• _HOW TO COMPLETE THIS TASK_: In the records below, find the line that contains "Given: Toggle the editor source code view" and the line that contains "This screenshot has width=1568, height=757.", then retype exactly those two lines and every line between them.

[RECORDS PROVIDED Boundary: Start]

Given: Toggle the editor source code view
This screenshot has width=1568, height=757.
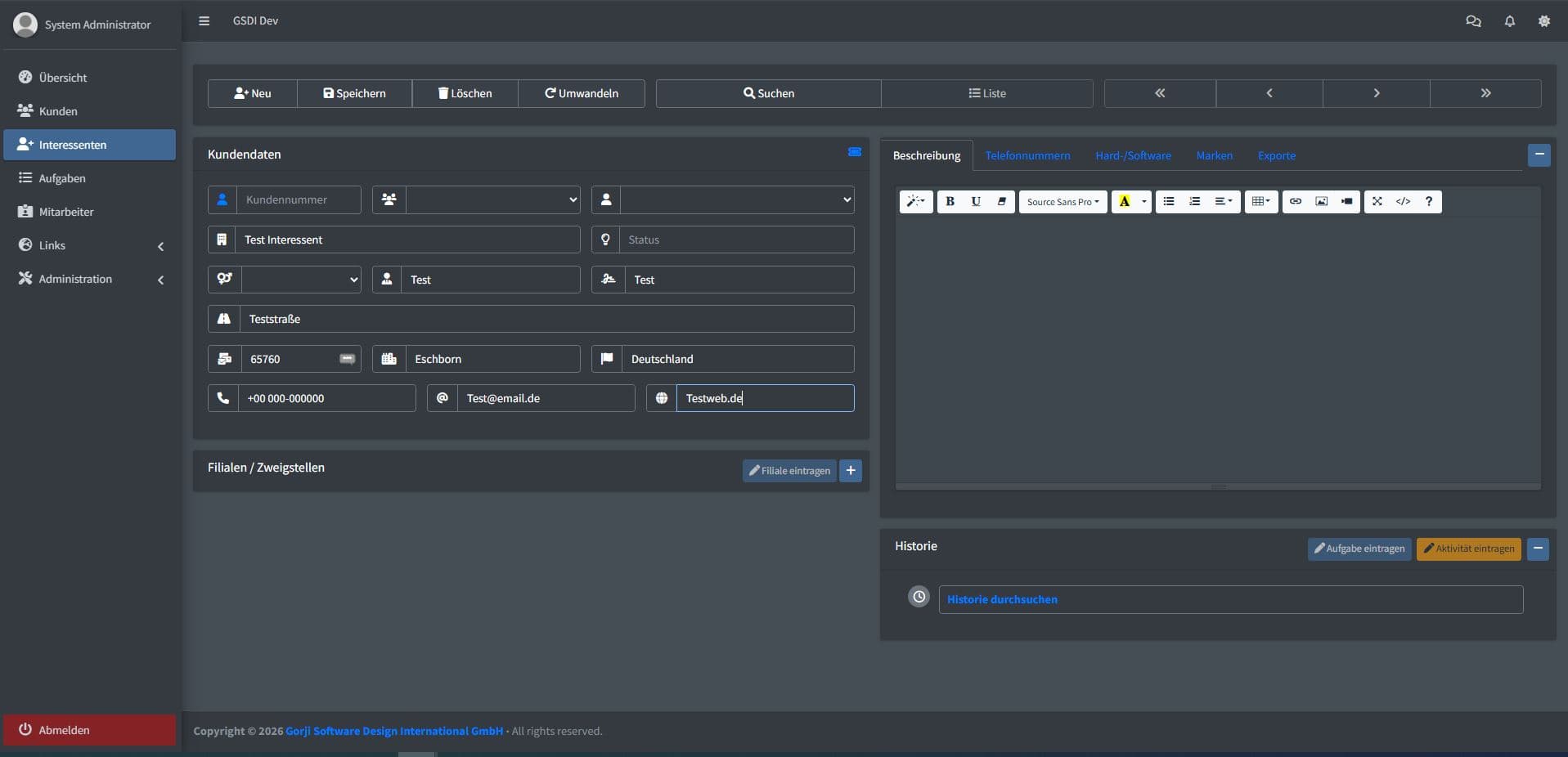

[RECORDS PROVIDED Boundary: End]
[RECORDS PROVIDED Boundary: Start]

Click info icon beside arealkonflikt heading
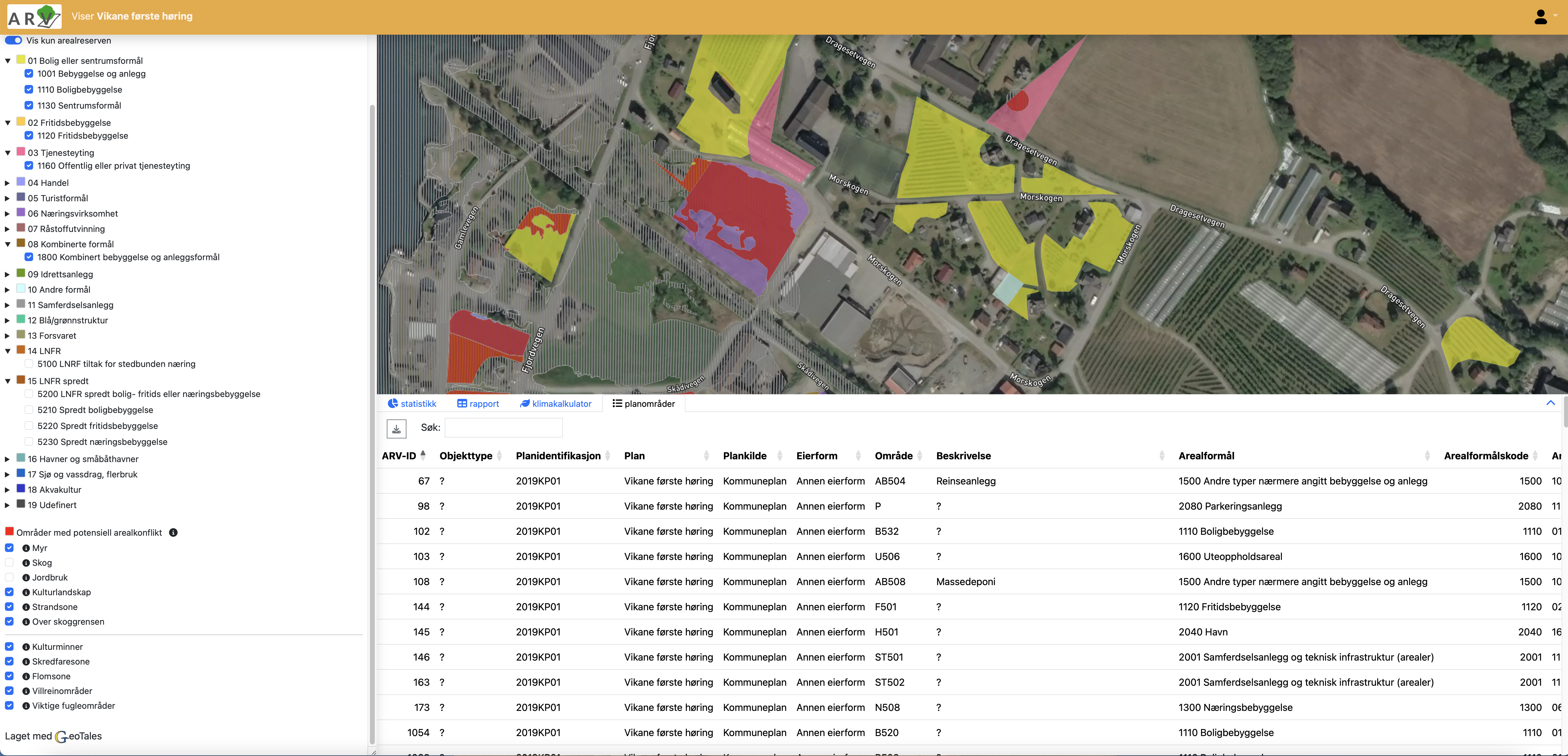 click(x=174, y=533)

[RECORDS PROVIDED Boundary: End]
[RECORDS PROVIDED Boundary: Start]

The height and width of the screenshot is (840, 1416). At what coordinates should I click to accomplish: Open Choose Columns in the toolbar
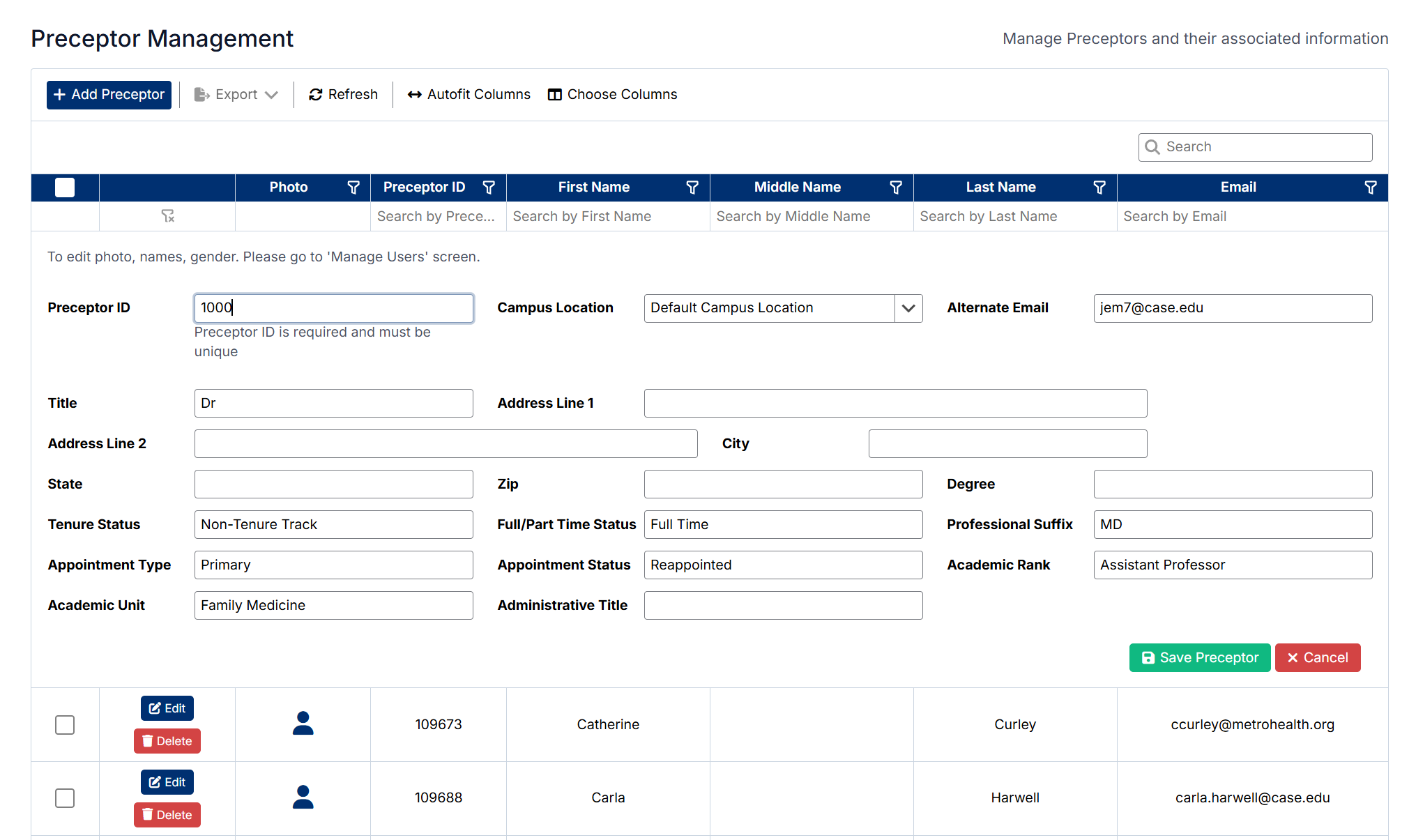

[RECORDS PROVIDED Boundary: End]

• _EXERCISE ANSWER_:
Given: Toggle the editor source code view
This screenshot has width=1568, height=757.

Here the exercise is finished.